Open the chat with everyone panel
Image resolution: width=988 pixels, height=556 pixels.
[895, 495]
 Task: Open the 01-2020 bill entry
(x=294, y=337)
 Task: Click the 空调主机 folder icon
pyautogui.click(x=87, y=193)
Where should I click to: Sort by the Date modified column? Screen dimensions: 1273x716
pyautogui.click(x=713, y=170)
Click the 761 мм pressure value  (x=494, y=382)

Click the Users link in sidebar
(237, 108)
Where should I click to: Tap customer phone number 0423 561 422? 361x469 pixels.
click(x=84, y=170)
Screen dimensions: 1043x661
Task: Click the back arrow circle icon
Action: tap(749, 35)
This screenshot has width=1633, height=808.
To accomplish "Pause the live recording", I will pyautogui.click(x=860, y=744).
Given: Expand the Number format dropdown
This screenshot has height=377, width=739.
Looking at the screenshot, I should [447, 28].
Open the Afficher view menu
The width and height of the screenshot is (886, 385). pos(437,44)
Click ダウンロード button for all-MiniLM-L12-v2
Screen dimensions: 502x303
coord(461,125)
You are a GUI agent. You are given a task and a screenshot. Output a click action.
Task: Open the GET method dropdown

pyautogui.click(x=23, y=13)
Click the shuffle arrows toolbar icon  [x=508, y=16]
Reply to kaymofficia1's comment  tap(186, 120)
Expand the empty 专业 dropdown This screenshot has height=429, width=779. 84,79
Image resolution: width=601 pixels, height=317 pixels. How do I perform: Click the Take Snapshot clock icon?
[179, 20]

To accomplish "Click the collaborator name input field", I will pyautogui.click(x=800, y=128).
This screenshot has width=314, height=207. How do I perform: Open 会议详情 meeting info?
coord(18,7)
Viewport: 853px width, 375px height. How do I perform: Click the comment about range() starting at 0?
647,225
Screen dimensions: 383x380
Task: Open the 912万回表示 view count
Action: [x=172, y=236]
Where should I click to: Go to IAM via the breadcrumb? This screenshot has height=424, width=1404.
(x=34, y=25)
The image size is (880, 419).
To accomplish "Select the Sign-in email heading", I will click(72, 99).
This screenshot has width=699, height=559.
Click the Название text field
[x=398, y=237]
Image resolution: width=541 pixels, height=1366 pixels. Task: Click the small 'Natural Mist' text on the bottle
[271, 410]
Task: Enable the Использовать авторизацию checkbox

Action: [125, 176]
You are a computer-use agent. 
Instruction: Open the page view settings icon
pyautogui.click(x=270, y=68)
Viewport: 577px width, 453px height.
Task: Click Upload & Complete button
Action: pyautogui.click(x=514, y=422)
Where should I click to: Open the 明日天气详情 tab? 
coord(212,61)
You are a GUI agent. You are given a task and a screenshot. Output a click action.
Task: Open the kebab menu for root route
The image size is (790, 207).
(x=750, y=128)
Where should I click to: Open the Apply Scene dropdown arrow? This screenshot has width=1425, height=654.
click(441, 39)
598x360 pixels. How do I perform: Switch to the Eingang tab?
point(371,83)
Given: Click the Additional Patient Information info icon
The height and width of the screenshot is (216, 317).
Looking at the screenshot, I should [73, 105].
──────────
▶ **Problem details**
List every line from the records above that contains the word "menu".

▶ **Solved exercise**
Open the Afficher view menu
Task: Open the kebab menu for root route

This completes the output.